Would you give the entries below again, precisely as they are written?

'''

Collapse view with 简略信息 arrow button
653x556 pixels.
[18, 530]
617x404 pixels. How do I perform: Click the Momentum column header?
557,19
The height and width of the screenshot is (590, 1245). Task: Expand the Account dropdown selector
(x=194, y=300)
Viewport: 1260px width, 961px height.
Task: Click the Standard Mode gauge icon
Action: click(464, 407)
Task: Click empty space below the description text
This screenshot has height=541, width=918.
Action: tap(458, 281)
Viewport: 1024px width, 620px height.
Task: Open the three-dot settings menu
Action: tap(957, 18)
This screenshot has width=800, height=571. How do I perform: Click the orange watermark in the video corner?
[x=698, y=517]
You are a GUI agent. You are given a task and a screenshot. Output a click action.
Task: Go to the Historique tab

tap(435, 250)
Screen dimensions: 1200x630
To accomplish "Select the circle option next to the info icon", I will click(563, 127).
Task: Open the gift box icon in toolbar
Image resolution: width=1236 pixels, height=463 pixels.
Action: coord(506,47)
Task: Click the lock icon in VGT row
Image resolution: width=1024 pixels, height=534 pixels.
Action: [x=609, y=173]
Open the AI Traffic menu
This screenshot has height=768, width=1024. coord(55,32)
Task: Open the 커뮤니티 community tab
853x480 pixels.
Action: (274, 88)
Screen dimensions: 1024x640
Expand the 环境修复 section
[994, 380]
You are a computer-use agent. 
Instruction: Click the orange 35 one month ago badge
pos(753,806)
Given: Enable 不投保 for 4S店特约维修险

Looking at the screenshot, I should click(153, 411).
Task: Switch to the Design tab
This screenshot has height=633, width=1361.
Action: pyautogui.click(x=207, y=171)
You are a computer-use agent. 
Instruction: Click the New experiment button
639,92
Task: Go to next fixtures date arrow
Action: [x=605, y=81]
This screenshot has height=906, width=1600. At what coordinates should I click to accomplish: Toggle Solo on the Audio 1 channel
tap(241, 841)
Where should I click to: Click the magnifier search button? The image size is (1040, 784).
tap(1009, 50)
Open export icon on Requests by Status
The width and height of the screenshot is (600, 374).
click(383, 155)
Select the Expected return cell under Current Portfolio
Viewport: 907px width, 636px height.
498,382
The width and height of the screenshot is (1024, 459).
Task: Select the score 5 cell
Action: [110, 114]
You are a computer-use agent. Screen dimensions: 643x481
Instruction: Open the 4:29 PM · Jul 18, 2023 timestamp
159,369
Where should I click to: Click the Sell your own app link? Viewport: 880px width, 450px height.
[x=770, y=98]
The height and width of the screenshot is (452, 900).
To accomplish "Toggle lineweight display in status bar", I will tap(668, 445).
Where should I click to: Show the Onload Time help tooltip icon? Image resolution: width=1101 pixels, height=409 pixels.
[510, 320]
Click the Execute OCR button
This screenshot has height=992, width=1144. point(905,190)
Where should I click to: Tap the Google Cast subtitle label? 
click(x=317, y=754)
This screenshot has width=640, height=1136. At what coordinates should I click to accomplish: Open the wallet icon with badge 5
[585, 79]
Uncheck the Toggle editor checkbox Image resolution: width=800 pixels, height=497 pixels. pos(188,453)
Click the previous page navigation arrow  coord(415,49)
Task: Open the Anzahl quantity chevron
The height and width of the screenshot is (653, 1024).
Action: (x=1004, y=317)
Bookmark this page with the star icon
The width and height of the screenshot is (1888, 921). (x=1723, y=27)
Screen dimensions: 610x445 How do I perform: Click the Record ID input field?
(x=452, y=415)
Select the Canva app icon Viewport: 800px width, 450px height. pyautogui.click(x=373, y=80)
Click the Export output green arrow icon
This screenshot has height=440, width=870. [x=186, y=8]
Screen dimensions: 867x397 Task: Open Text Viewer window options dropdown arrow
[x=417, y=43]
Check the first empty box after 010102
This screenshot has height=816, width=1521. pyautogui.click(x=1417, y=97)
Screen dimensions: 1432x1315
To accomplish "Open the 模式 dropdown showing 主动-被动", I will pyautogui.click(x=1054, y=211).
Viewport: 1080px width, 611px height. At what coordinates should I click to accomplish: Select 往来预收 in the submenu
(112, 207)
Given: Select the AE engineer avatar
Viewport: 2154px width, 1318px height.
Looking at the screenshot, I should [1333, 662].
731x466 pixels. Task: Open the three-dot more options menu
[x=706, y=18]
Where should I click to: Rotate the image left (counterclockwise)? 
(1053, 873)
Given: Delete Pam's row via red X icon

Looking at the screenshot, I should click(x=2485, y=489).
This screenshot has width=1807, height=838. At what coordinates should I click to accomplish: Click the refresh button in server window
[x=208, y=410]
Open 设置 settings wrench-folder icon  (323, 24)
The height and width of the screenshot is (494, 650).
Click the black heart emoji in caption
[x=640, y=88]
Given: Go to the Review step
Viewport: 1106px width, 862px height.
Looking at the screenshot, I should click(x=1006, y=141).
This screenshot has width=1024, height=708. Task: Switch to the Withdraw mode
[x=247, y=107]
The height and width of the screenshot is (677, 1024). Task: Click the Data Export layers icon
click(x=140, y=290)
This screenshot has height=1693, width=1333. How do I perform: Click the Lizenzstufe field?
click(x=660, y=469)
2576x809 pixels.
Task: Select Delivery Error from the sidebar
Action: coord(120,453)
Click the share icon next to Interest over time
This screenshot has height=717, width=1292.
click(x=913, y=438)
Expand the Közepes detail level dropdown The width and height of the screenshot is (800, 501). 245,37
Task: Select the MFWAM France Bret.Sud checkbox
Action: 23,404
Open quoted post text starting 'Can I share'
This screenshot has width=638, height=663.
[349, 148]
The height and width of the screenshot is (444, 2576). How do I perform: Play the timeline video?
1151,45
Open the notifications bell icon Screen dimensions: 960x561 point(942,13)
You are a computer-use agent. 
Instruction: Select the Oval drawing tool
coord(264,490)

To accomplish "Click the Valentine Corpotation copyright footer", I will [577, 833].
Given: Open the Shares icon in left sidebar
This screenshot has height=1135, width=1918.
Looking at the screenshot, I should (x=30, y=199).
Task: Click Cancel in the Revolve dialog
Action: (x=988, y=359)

'''

- [Output of the exercise]
Collapse view with 简略信息 arrow button
653x556 pixels.
[18, 530]
617x404 pixels. How do I perform: Click the Momentum column header?
557,19
The height and width of the screenshot is (590, 1245). Task: Expand the Account dropdown selector
(x=194, y=300)
Viewport: 1260px width, 961px height.
Task: Click the Standard Mode gauge icon
Action: click(464, 407)
Task: Click empty space below the description text
This screenshot has height=541, width=918.
Action: tap(458, 281)
Viewport: 1024px width, 620px height.
Task: Open the three-dot settings menu
Action: tap(957, 18)
This screenshot has width=800, height=571. How do I perform: Click the orange watermark in the video corner?
[x=698, y=517]
You are a GUI agent. You are given a task and a screenshot. Output a click action.
Task: Go to the Historique tab

tap(435, 250)
Screen dimensions: 1200x630
To accomplish "Select the circle option next to the info icon", I will click(563, 127).
Task: Open the gift box icon in toolbar
Image resolution: width=1236 pixels, height=463 pixels.
Action: coord(506,47)
Task: Click the lock icon in VGT row
Image resolution: width=1024 pixels, height=534 pixels.
Action: [x=609, y=173]
Open the AI Traffic menu
This screenshot has height=768, width=1024. coord(55,32)
Task: Open the 커뮤니티 community tab
853x480 pixels.
Action: (274, 88)
Screen dimensions: 1024x640
Expand the 环境修复 section
[994, 380]
You are a computer-use agent. 
Instruction: Click the orange 35 one month ago badge
pos(753,806)
Given: Enable 不投保 for 4S店特约维修险

Looking at the screenshot, I should click(153, 411).
Task: Switch to the Design tab
This screenshot has height=633, width=1361.
Action: pyautogui.click(x=207, y=171)
You are a computer-use agent. 
Instruction: Click the New experiment button
639,92
Task: Go to next fixtures date arrow
Action: [x=605, y=81]
This screenshot has height=906, width=1600. At what coordinates should I click to accomplish: Toggle Solo on the Audio 1 channel
tap(241, 841)
Where should I click to: Click the magnifier search button? The image size is (1040, 784).
tap(1009, 50)
Open export icon on Requests by Status
The width and height of the screenshot is (600, 374).
click(383, 155)
Select the Expected return cell under Current Portfolio
Viewport: 907px width, 636px height.
498,382
The width and height of the screenshot is (1024, 459).
Task: Select the score 5 cell
Action: [110, 114]
You are a computer-use agent. Screen dimensions: 643x481
Instruction: Open the 4:29 PM · Jul 18, 2023 timestamp
159,369
Where should I click to: Click the Sell your own app link? Viewport: 880px width, 450px height.
[x=770, y=98]
The height and width of the screenshot is (452, 900).
To accomplish "Toggle lineweight display in status bar", I will tap(668, 445).
Where should I click to: Show the Onload Time help tooltip icon? Image resolution: width=1101 pixels, height=409 pixels.
[510, 320]
Click the Execute OCR button
This screenshot has height=992, width=1144. point(905,190)
Where should I click to: Tap the Google Cast subtitle label? 
click(x=317, y=754)
This screenshot has width=640, height=1136. At what coordinates should I click to accomplish: Open the wallet icon with badge 5
[585, 79]
Uncheck the Toggle editor checkbox Image resolution: width=800 pixels, height=497 pixels. pos(188,453)
Click the previous page navigation arrow  coord(415,49)
Task: Open the Anzahl quantity chevron
The height and width of the screenshot is (653, 1024).
Action: (x=1004, y=317)
Bookmark this page with the star icon
The width and height of the screenshot is (1888, 921). (x=1723, y=27)
Screen dimensions: 610x445 How do I perform: Click the Record ID input field?
(x=452, y=415)
Select the Canva app icon Viewport: 800px width, 450px height. pyautogui.click(x=373, y=80)
Click the Export output green arrow icon
This screenshot has height=440, width=870. [x=186, y=8]
Screen dimensions: 867x397 Task: Open Text Viewer window options dropdown arrow
[x=417, y=43]
Check the first empty box after 010102
This screenshot has height=816, width=1521. pyautogui.click(x=1417, y=97)
Screen dimensions: 1432x1315
To accomplish "Open the 模式 dropdown showing 主动-被动", I will pyautogui.click(x=1054, y=211).
Viewport: 1080px width, 611px height. At what coordinates should I click to accomplish: Select 往来预收 in the submenu
(112, 207)
Given: Select the AE engineer avatar
Viewport: 2154px width, 1318px height.
Looking at the screenshot, I should [1333, 662].
731x466 pixels. Task: Open the three-dot more options menu
[x=706, y=18]
Where should I click to: Rotate the image left (counterclockwise)? 
(1053, 873)
Given: Delete Pam's row via red X icon

Looking at the screenshot, I should click(x=2485, y=489).
This screenshot has width=1807, height=838. At what coordinates should I click to accomplish: Click the refresh button in server window
[x=208, y=410]
Open 设置 settings wrench-folder icon  (323, 24)
The height and width of the screenshot is (494, 650).
Click the black heart emoji in caption
[x=640, y=88]
Given: Go to the Review step
Viewport: 1106px width, 862px height.
Looking at the screenshot, I should click(x=1006, y=141).
This screenshot has width=1024, height=708. Task: Switch to the Withdraw mode
[x=247, y=107]
The height and width of the screenshot is (677, 1024). Task: Click the Data Export layers icon
click(x=140, y=290)
This screenshot has height=1693, width=1333. How do I perform: Click the Lizenzstufe field?
click(x=660, y=469)
2576x809 pixels.
Task: Select Delivery Error from the sidebar
Action: coord(120,453)
Click the share icon next to Interest over time
This screenshot has height=717, width=1292.
click(x=913, y=438)
Expand the Közepes detail level dropdown The width and height of the screenshot is (800, 501). 245,37
Task: Select the MFWAM France Bret.Sud checkbox
Action: 23,404
Open quoted post text starting 'Can I share'
This screenshot has width=638, height=663.
[349, 148]
The height and width of the screenshot is (444, 2576). How do I perform: Play the timeline video?
1151,45
Open the notifications bell icon Screen dimensions: 960x561 point(942,13)
You are a computer-use agent. 
Instruction: Select the Oval drawing tool
coord(264,490)

To accomplish "Click the Valentine Corpotation copyright footer", I will [577, 833].
Given: Open the Shares icon in left sidebar
This screenshot has height=1135, width=1918.
Looking at the screenshot, I should (x=30, y=199).
Task: Click Cancel in the Revolve dialog
Action: (x=988, y=359)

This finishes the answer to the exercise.